The next day we were asked the standard customs questions but informed we should have gone to an online link and filled out the form and printed it.

 

The inspector did this for us. She said the screen said she was supposed to now go to the boat. She said photos would suffice, which I showed her on my phone. Dog paperwork was reviewed and cleared also at this time 🙂 Receita Federal also granted the boat 90 days to match the passport stamps.

 

  1. Port Captain

 

First a discussion with Navy guards for the reason. Then escorted to the Captain’s office. A form must be filled out stating the movements. We listed a few ports we knew but explained that as this was an unplanned stop I did not review the charts beforehand. I said that I would appreciate any ability to stop on the way south for fuel and to see the country. This was granted.

 

Along with boat paperwork, he also asked me for my Captain’s License. I explained to him I did not have one as a US-flagged non-commercial sailboat of this size does not require a license in the USA and the licensing requirements stay with the flag. He said he still needed to see a license, so I presented my driver’s license which was accepted and photocopied.

 

He stamped me in. Then he was very explicit in the importance that I return to clear out before sailing out of Sao Sebastiao/Ilhabela. Which I agreed to.

 

I returned to the YC and the Nautical Secretary for the Yacht Club also copied all of the papers. Done!

 

The Paperwork Process

 

There is really nothing to worry about regarding paperwork in Brazil. It is very straightforward and by the book. The first time will surely take longer, especially for a non-Portuguese speaker that does not know the lay of the land. Could it be easier? Sure, but in reality, it would likely take the same amount of time and paperwork for a foreign-flagged cruiser to enter the USA.

 

The whole process took over a day and a half. 4 ferry rides, 4 taxi rides, and 2 ubers. The cost of transportation was the only cost (35 brl for a taxi from YC to Ferry, uber is not needed since the trip to PF downtown was not required). 

 

One more trip will be required to check out.

 

It all could be done possibly in a morning if you know where all the offices are and have the forms pre-printed and filled out.

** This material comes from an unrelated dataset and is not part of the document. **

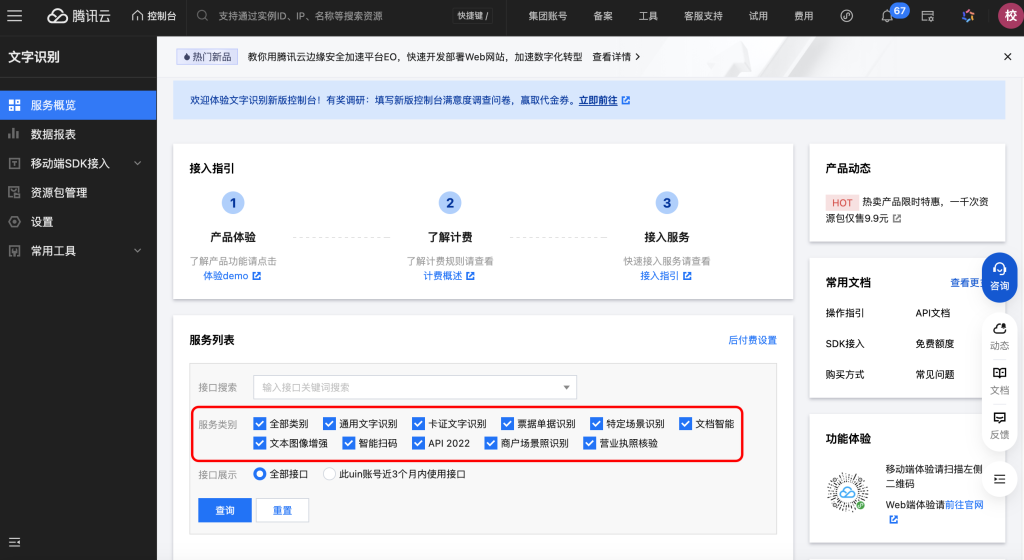Uncheck the 全部类别 checkbox
This screenshot has height=560, width=1024.
[x=260, y=424]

I would also suggest 3 photocopies of all documents to hand to them to expedite.

 

Also, one could anchor off the southern beaches of Sao Sebastio to save a bit on the taxi and ferry.

 

All officials were extraordinarily professional, helpful, and friendly. Especially considering my poor Portuguese and use of Google Translate. I also think it was helpful that most everyone knew someone who was a sailor or boater here.

 

Now what?

 

We have now been here for a bit, we are learning some Portuguese and will update you further about what we learn about this magnificent, diverse, and broad country. We have completed all of our required repairs and are ready to go, but it is getting late in the season, so we are weighing our options while enjoying time with our new friends here.